Is Alexandria located in the Chesapeake Bay region? The “Virginia is for Lovers” website says no.
During the War of 1812, the British certainly thought so. Their Chesapeake Campaign spanned forces from Alexandria to the Eastern Shore.
Now don’t worry, I’m not trying to inflate the port city’s role in the three-years-long conflict. No blood was spilled here, and the main casualties were wounded pride and stolen property. Nevertheless, Alexandria was over a half-century-old when the war broke out and can serve nicely as a setting to learn more about the part of the war that took place in the region.
Throughout the year, the city will host a series of lectures titled “Remembering the War of 1812.” Last night at the Lyceum, Dr. Lisa Kraus, Archaeologist with the Maryland Highway Administration's Cultural Resources Division, presented an illustrated talk titled, "Archaeology of the War of 1812."
The War of 1812 impacted the mid-Atlantic in several ways. As Ralph Eshelman (“A Travel Guide to The War of 1812 in the Chesapeake”) points out, the Chesapeake region “suffered more enemy raids, and sustained more property damage and other losses than any other theater of operations in the war.” Places like Tappahannock in Virginia felt the impacts too, but Maryland saw more military actions than any other state.

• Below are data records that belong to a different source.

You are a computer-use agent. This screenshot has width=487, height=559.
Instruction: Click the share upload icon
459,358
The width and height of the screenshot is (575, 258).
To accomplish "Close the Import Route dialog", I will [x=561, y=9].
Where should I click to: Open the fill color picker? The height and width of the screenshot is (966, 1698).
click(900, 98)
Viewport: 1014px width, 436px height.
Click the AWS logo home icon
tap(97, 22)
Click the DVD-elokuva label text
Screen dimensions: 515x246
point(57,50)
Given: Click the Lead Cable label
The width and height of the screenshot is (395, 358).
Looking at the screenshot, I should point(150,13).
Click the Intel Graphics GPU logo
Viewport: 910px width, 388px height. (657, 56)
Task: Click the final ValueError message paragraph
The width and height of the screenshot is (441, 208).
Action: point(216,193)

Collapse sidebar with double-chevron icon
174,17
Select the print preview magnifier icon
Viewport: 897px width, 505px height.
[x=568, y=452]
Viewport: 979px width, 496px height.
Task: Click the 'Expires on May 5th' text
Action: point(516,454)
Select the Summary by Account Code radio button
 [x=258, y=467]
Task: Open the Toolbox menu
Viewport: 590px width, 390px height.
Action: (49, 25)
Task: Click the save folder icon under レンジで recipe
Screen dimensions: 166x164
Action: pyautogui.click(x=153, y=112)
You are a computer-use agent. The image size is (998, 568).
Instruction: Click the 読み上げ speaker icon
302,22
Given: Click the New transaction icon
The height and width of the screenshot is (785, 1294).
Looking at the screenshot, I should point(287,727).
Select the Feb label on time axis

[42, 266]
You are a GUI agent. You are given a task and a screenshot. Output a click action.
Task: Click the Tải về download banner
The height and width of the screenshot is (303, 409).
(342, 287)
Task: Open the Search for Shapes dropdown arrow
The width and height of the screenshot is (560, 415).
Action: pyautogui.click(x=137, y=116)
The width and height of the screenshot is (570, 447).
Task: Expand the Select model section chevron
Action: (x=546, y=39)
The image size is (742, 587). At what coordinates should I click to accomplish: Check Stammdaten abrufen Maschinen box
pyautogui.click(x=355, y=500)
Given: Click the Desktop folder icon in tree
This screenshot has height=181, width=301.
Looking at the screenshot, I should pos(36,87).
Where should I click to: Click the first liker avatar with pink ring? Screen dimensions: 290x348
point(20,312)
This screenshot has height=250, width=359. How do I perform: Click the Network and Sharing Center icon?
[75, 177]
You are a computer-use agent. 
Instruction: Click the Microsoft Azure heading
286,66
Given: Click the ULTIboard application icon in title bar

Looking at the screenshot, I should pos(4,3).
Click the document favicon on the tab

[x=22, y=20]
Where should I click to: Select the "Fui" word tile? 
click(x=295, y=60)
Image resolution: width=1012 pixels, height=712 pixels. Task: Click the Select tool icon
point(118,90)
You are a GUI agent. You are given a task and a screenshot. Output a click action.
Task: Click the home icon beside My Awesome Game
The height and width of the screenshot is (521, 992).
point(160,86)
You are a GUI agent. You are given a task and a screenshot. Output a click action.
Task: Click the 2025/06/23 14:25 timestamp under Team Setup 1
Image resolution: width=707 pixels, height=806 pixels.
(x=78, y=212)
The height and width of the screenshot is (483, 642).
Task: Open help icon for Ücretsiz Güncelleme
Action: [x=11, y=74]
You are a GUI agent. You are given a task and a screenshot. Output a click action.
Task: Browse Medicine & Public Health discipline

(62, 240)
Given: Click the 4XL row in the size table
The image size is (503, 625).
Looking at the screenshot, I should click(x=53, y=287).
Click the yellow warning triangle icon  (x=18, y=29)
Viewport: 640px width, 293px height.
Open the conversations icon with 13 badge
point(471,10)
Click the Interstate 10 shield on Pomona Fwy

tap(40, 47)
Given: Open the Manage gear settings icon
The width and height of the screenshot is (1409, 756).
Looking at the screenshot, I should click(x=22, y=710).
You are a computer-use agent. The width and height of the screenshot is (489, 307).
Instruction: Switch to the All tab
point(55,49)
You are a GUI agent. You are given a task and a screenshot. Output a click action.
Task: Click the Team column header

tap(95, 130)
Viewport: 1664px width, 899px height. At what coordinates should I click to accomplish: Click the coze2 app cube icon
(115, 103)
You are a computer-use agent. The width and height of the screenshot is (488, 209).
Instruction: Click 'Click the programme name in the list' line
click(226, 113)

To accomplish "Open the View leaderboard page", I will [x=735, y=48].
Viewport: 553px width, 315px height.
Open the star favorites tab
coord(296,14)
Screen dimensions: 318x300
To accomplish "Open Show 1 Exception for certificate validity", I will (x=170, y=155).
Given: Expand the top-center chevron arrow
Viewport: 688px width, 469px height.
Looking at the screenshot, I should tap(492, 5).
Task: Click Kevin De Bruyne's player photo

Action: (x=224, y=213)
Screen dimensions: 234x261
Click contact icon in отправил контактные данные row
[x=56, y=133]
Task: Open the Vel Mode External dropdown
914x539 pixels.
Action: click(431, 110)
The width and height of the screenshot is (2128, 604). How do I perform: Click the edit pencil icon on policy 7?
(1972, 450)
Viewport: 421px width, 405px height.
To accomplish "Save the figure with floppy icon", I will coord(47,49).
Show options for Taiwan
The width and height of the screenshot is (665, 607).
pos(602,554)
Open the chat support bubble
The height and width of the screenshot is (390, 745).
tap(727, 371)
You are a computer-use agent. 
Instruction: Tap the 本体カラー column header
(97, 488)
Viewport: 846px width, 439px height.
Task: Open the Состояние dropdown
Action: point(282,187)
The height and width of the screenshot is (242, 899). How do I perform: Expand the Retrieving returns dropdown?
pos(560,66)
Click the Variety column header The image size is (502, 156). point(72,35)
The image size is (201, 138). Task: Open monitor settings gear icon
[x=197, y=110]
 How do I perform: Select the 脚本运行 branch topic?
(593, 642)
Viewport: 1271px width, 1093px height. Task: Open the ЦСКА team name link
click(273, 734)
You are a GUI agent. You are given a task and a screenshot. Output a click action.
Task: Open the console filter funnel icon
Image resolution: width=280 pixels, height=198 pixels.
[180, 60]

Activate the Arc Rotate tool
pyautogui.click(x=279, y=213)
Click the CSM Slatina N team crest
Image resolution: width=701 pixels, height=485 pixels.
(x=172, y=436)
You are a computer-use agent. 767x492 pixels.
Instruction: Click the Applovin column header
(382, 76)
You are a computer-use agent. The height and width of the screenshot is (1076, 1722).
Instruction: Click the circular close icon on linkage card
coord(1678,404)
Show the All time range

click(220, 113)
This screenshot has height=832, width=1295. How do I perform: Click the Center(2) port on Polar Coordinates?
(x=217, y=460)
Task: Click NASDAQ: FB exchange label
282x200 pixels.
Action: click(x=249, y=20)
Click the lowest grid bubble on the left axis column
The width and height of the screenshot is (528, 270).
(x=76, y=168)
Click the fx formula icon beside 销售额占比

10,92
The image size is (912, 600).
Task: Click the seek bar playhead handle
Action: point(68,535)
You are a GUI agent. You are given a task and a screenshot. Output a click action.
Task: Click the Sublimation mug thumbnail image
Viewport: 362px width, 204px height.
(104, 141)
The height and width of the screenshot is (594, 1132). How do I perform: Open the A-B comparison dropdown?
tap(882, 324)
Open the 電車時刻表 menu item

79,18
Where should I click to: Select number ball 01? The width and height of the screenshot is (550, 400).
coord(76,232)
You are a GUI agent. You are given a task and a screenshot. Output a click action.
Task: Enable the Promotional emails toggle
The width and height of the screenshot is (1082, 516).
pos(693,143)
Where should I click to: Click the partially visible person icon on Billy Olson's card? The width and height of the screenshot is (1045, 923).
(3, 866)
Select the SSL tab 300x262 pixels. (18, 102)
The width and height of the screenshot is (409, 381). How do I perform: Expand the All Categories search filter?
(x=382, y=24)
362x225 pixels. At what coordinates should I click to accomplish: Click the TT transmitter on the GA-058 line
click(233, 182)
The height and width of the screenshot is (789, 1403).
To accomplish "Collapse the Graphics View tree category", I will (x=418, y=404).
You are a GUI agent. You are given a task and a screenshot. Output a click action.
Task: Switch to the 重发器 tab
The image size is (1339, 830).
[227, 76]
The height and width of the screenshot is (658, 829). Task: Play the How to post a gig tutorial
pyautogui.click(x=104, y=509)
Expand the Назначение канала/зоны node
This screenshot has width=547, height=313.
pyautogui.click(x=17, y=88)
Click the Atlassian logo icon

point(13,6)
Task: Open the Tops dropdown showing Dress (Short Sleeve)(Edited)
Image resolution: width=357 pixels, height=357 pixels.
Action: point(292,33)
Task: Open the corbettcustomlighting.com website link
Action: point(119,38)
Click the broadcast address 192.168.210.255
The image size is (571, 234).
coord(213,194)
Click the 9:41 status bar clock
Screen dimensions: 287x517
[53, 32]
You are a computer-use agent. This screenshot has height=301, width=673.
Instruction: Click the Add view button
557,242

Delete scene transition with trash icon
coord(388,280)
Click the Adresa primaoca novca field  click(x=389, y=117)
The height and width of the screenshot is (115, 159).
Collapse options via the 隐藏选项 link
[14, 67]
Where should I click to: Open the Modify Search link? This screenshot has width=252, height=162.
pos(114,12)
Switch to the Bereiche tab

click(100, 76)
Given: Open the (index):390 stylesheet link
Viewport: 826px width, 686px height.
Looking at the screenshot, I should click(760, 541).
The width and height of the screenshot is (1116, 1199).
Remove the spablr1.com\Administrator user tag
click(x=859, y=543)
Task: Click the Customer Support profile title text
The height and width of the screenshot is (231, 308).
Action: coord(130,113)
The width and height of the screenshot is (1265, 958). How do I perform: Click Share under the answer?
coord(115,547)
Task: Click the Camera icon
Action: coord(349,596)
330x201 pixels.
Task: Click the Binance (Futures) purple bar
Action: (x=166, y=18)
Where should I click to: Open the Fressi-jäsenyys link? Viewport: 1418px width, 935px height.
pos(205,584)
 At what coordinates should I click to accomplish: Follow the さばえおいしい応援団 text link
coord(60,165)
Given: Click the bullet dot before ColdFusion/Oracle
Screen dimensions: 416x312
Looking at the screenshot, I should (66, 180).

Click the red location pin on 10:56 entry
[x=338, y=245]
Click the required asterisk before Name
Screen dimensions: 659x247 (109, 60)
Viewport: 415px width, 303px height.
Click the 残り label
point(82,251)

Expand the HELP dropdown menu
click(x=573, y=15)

The fighting heated up in August 1814 when the British army and navy moved up the Patuxent River on its way to Washington. Seasoned with veteran soldiers and proven leadership, they torched the White House and the Capitol. Two weeks later, Admiral Cockburn's men attacked Fort McHenry outside Baltimore where a young Georgetown lawyer named Francis Scott Key wrote a poem about the bombing in the dawn’s early light.
On August 19, the Redcoats, angry that the States had burned York (Toronto), began their assault. Marching up Southern Maryland, their encampments included Benedict, Nottingham and Upper Marlboro. As one can imagine, these places are treasure troves for archaeologists. Dr. Krauss detailed their findings at Benedict, as well as Bladensburg. Suburban growth at the latter made their work challenging.
The team also conducted underwater archaeology with dives at the sunken site of Barney’s Flotilla near Upper Marlboro.
Nervous residents, who like others in the region had felt the effects of the British Blockade and their raids of terror, fled this small town on August 19. With 50 vessels and almost 4,400 troops, General Robert Ross landed in Benedict on August 19. They bivouacked there and headed north to Nottingham the next morning.
Dr. Kraus noted the challenges with this site. The British stayed just the one night, and one on their return. In 2012, Charles County and Maryland State Highway Administration archaeologists found .69 caliber musket balls, but erosion swept other items away. They did find evidence of a camp for African Americans during the Civil War and plan to return to the site.
Nottingham (August 21)
Like Colchester, Virginia, this small village had a bright future as a seaport. The merchants eventually went elsewhere, however, reducing the once proud town to a small collection of 20th century homes in a census-designated place.
The town did experience glory days, including the time during the War of 1812 when it served as the homeport of Commodore Joshua Barney’s famed Chesapeake Flotilla. Able to maneuver more easily than the British war ships, Barney’s 17 gunboats, while ultimately reduced to a retreat, served as a rare source of military pride.
The blog that Dr. Kraus edits, “The War of 1812 Archaeology,” provides information on the digs the team is conducting. A post on Nottingham notes they have found over 23,000 artifacts. Items found include a bayonet tip, British half pennies, flint pads, buttons, a buckle, horseshoes, and unfired musket balls.
With the British armada thundering onward, Barney sailed his fleet up the river to a place called Pig Point near Upper Marlboro. On orders from higher command, he scuttled his boats. Dr. Kraus showed some of the salvaged items, which included medical scissors and boat parts. They are fairly certain this boat is the U.S.S. Scorpion, the flagship of the fleet.
In addition to her lecture, Dr. Kraus provided a display of artifacts, an illustrated board and several brochures. One of them covers the Battle of Caulk’s Island, a diversionary tactic when the British were headed to Baltimore after sacking Washington. This battle was fought about a half dozen miles west of Chestertown, on the northern Eastern Shore. The battlefield is one of the best-preserved. Using patterns of dropped musket shot, the team put together a map of the battlefield.
More than a dozen British soldiers were mortally wounded by the Kent Count Militia, including their commander, Sir Peter Parker. In September 2012, members of the British Royal Marines and U.S. National Guard participated in a wreath-laying ceremony Caulk’s Field memorial site.
The Battle of Bladensburg exposed the weakness of the States’ military. Inept leadership and undersupplied troops contributed to a sorry outcome - a rout by the veteran British army. The sole source of pride was Barney. He and his men showed valor by not retreating when the others did.
All in all, a terrific presentation by Dr. Kraus. From the western shore of the Potomac River, we salute her and our Chesapeake comrades. Citizens on both sides of the bay came together during the War of 1812, and are doing so once again for the bicentennial commemorations and events.